A review of 80-plus studies upends the conventional wisdom.

 

A good article. One thing i think is necessary to understand albeit unfortunate is the often negative connotation towards we physicians in this matter among others.

I’m a family medicine physician. The demand over the last 20 years for ‘customer satisfaction’ is overwhelming. People want immediate results and if not achieved they give us a bad rating and our jobs become in jeopardy.
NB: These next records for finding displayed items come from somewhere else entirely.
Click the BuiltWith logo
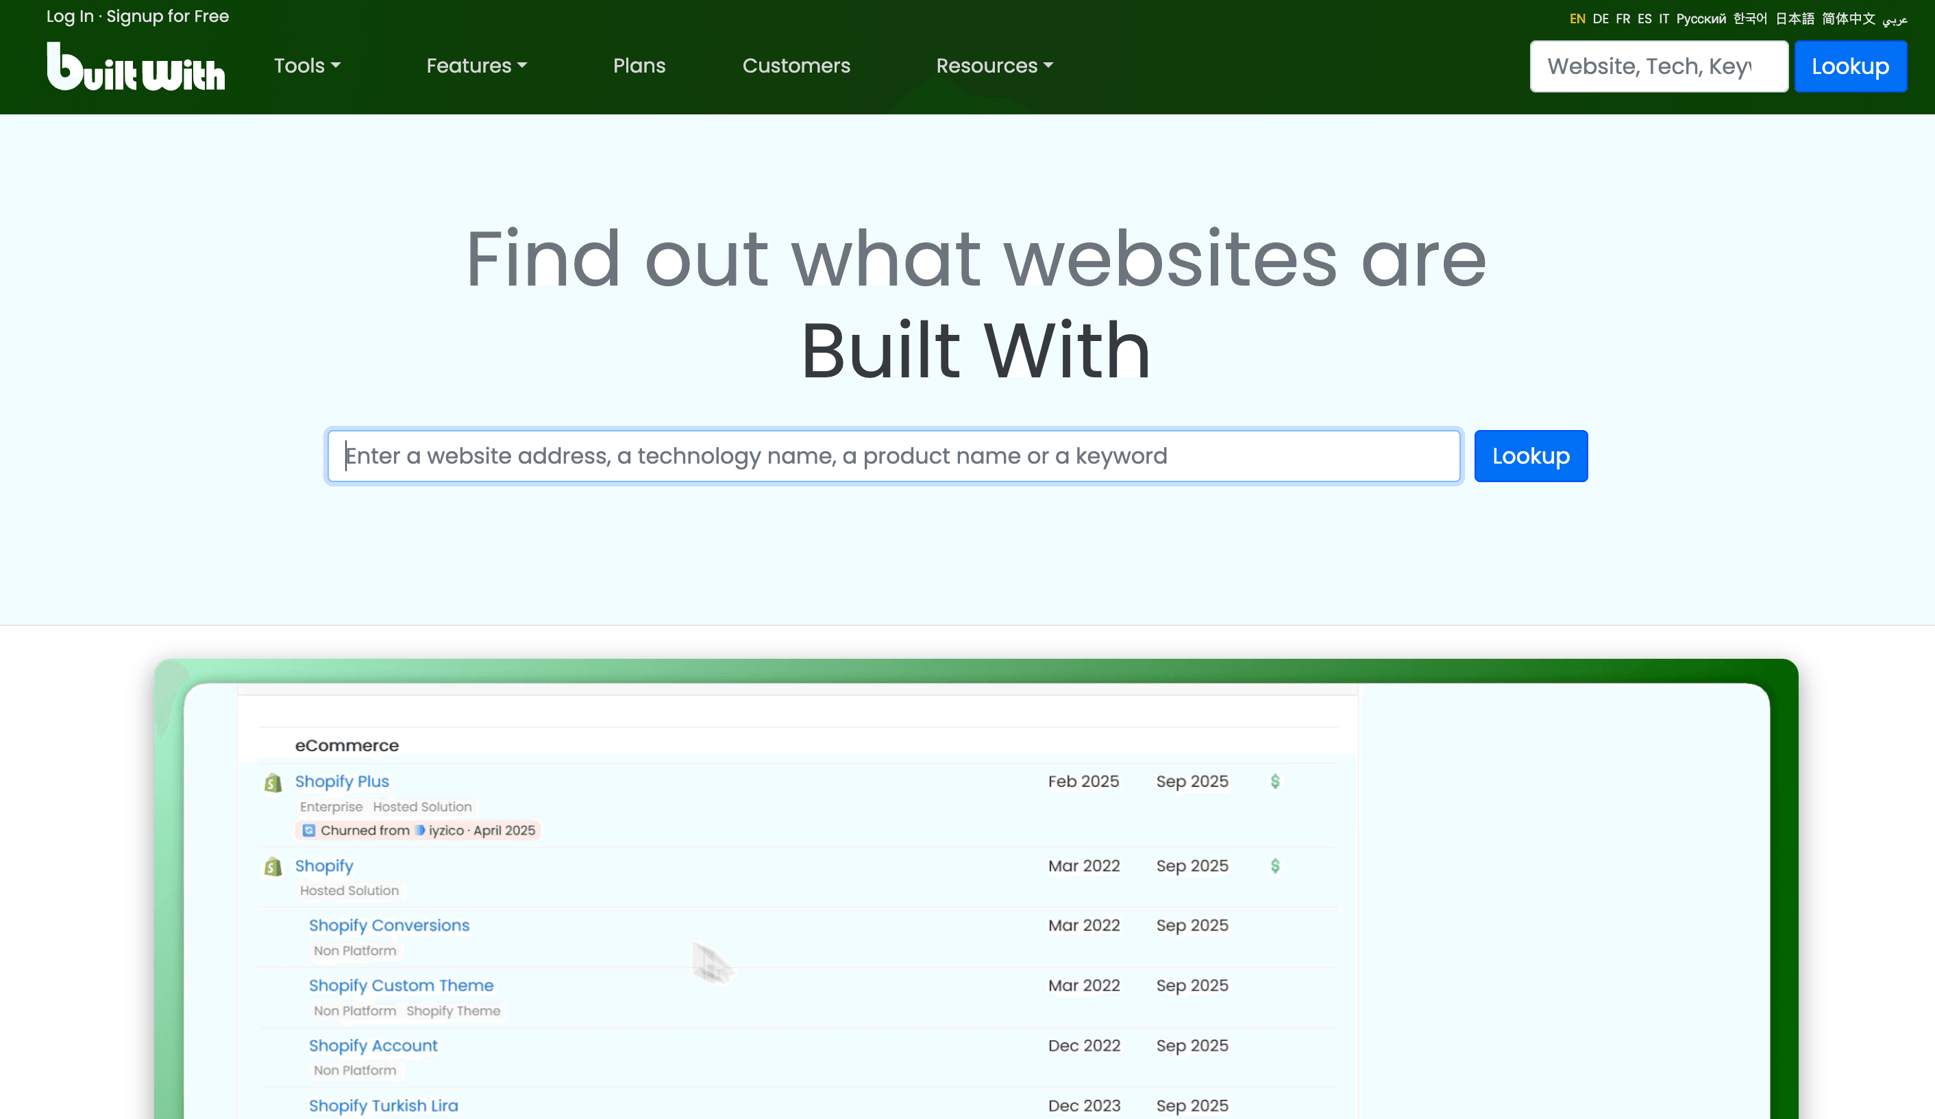 [135, 68]
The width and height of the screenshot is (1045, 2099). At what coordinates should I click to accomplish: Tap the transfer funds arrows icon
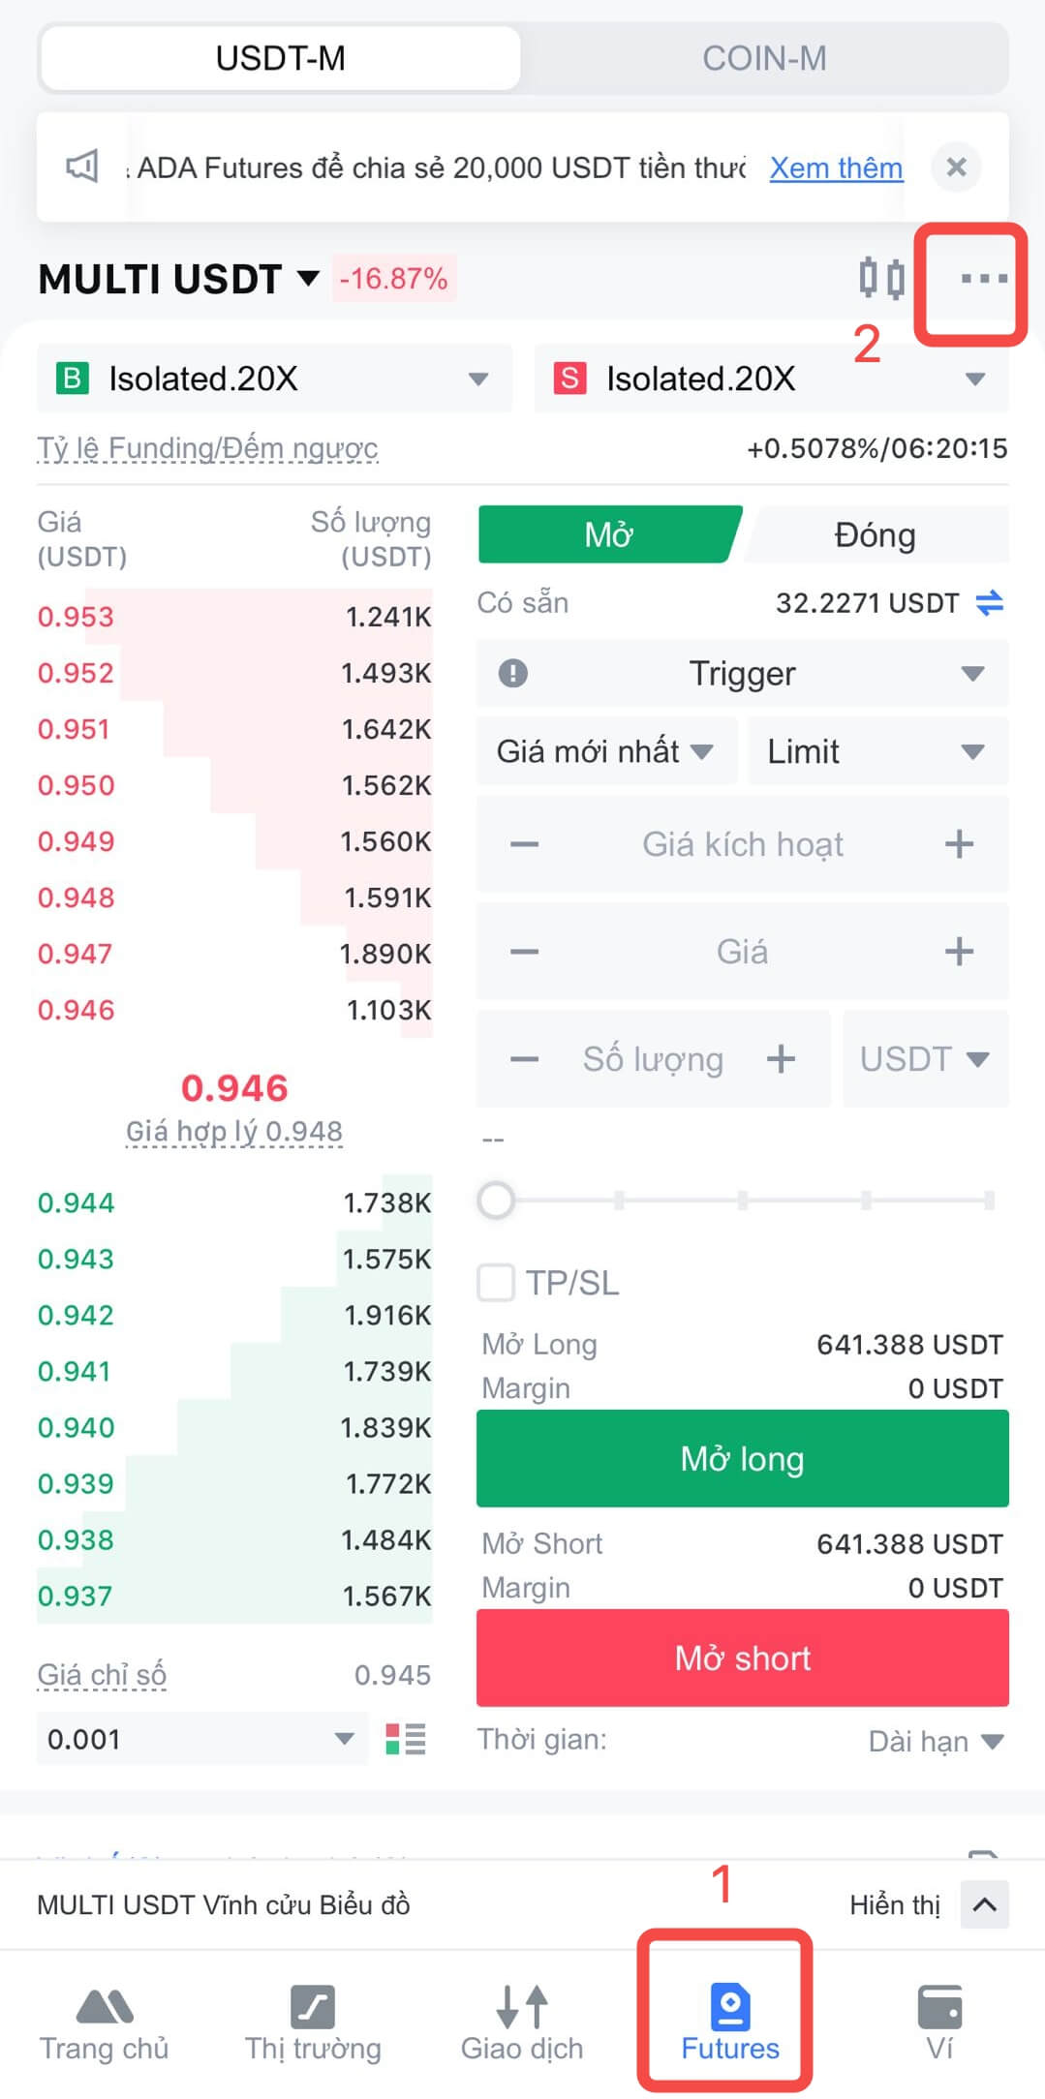989,603
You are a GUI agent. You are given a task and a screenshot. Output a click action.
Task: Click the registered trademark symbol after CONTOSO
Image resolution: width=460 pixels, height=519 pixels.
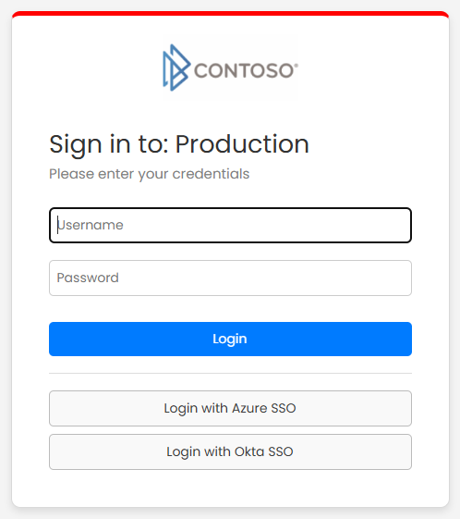[297, 66]
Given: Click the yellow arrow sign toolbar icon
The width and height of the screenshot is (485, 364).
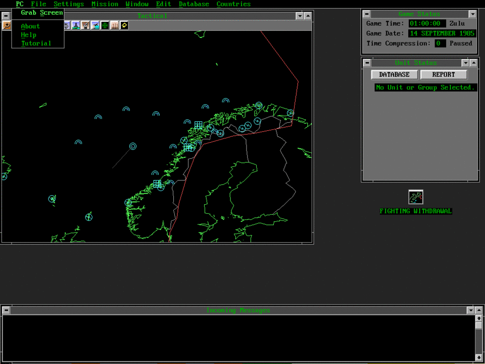Looking at the screenshot, I should 124,25.

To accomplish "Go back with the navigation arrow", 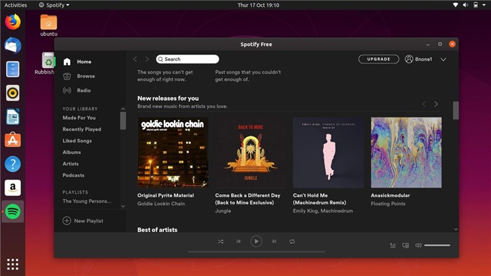I will 135,59.
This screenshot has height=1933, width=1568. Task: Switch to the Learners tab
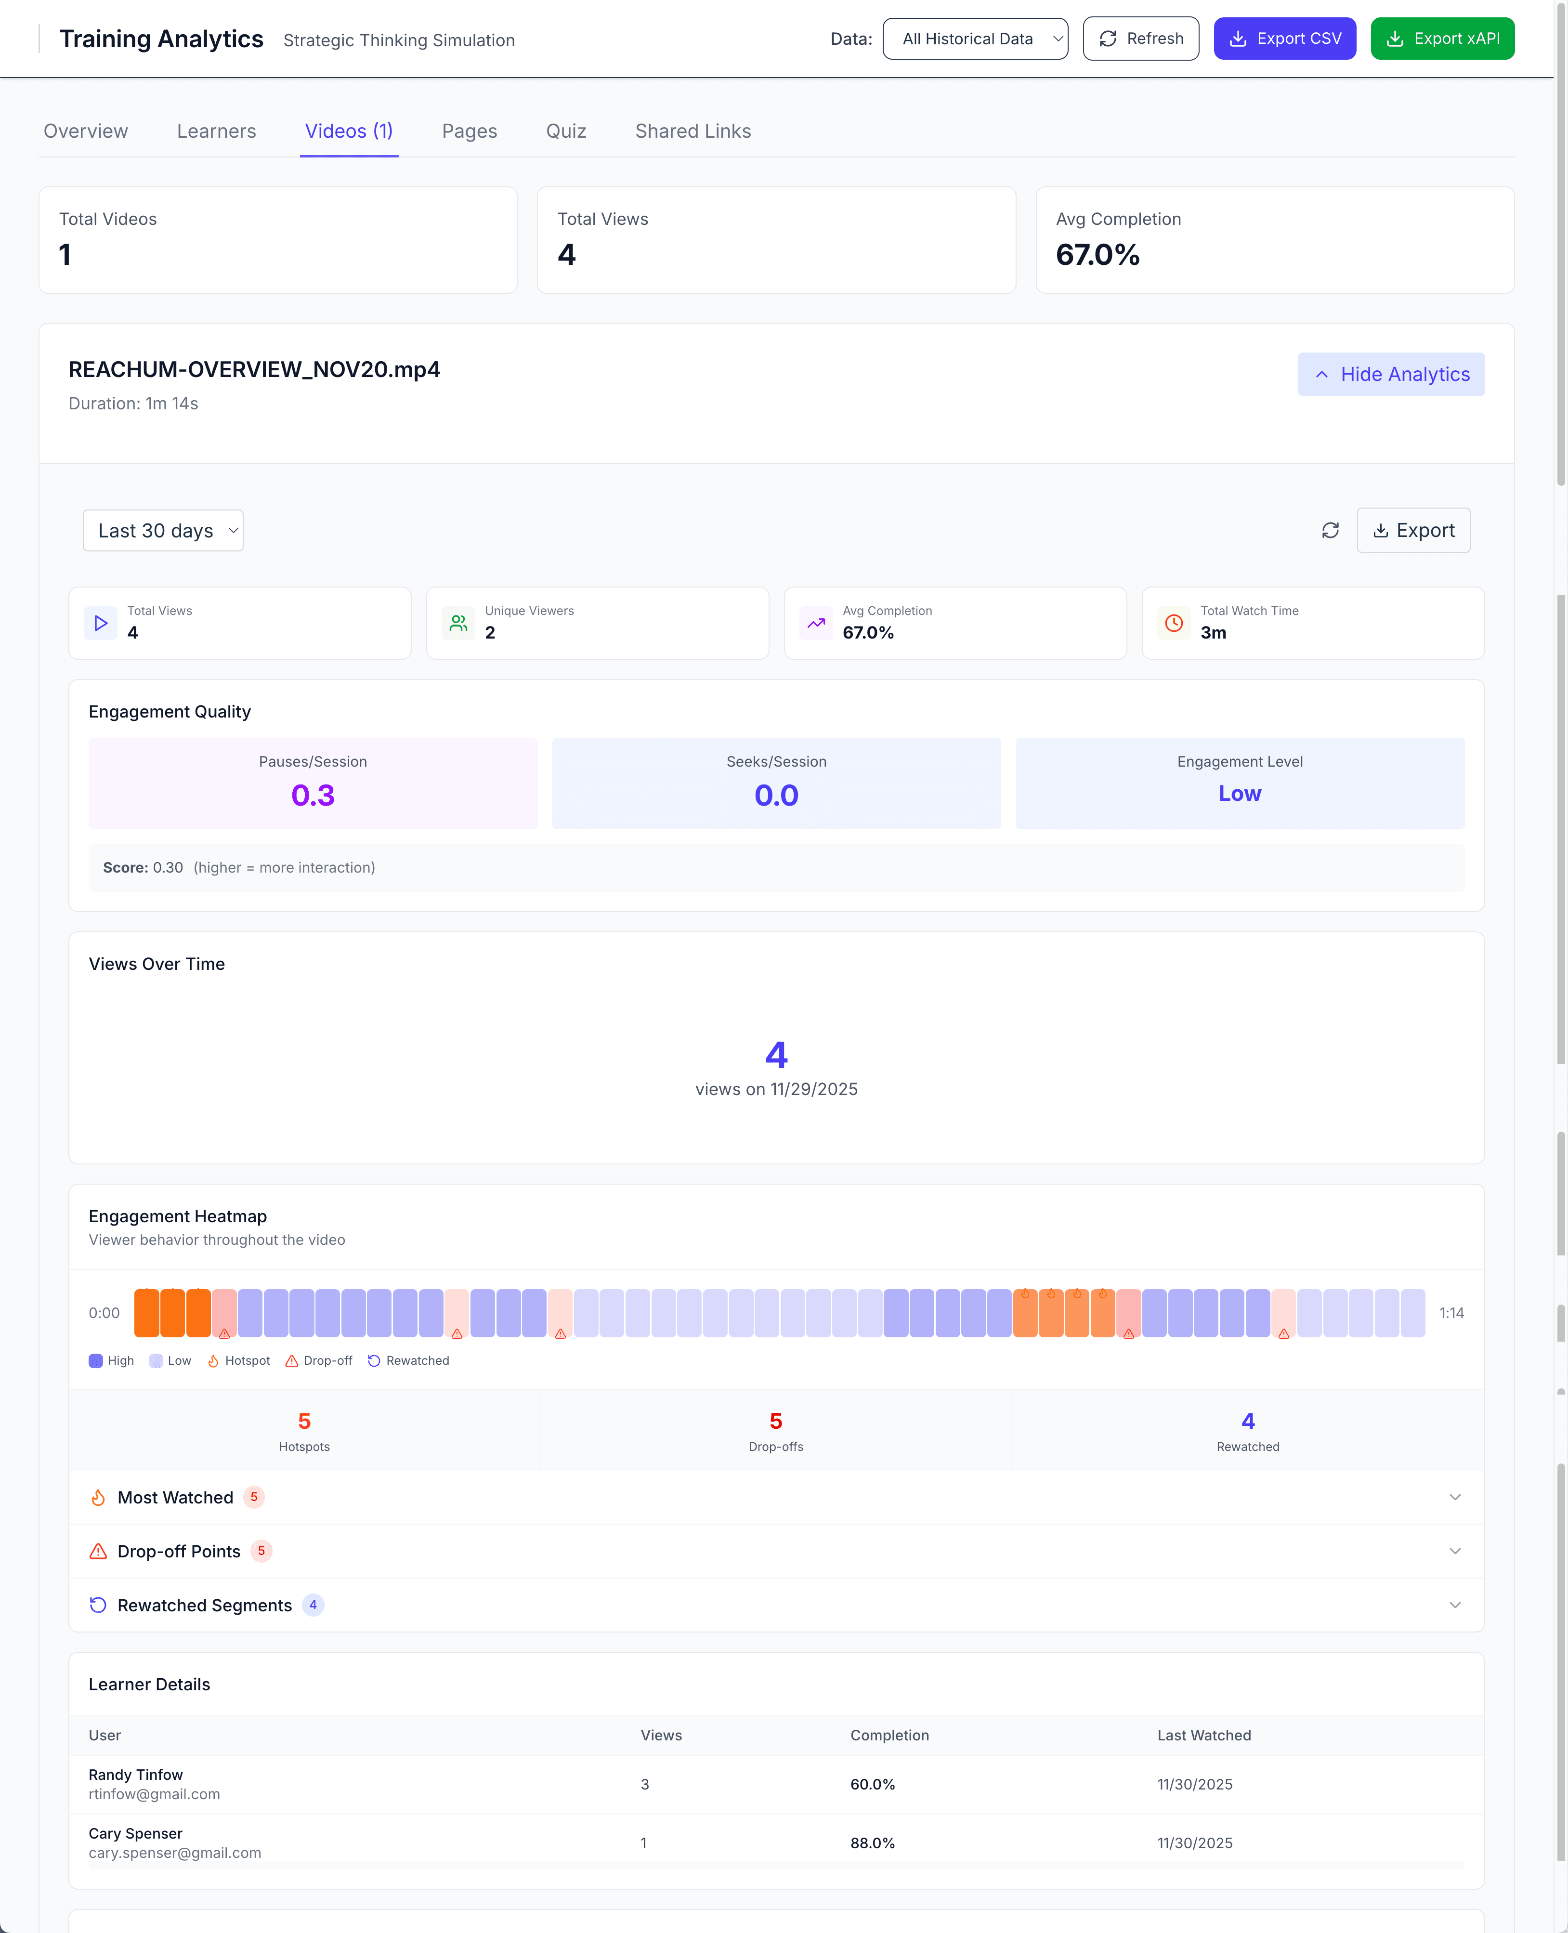216,131
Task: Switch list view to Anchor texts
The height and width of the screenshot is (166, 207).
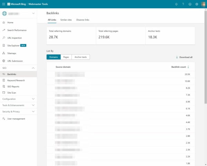Action: click(80, 57)
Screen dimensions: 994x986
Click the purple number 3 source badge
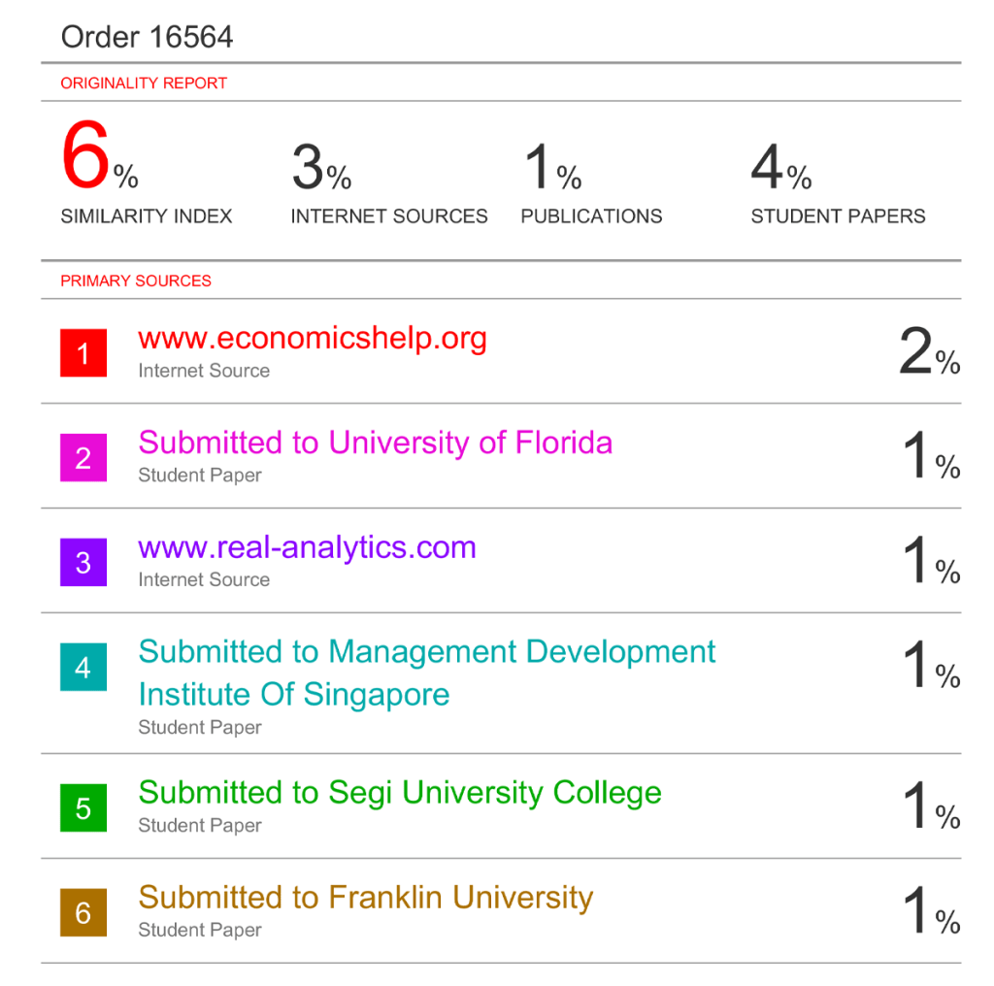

So often proper treatment requires active participation from patients. I will not call them customers. Compliance to proper treatment is often very difficult to achieve. Look at weight loss. Diet and exercise? No. I want a pill that will melt away the fat. I want a procedure to make me thin. 
 

All too often our efforts are met with dissatisfaction due to the requirements of the treatment by the patient. I struggle to get patients to go to PT for what I know isn’t a surgical case. ‘ Isn’t there a good pain medicine for this? I don’t have time for PT.’ 
 

The article presents good therapy. But it’s easy for those who don’t practice medicine to assume we doctors are just writing scripts and sending them away or just referring them out. They don’t know that when we mention ‘yoga’ or ‘exercise/stretching’ the patients roll their eyes at us and leave unsatisfied.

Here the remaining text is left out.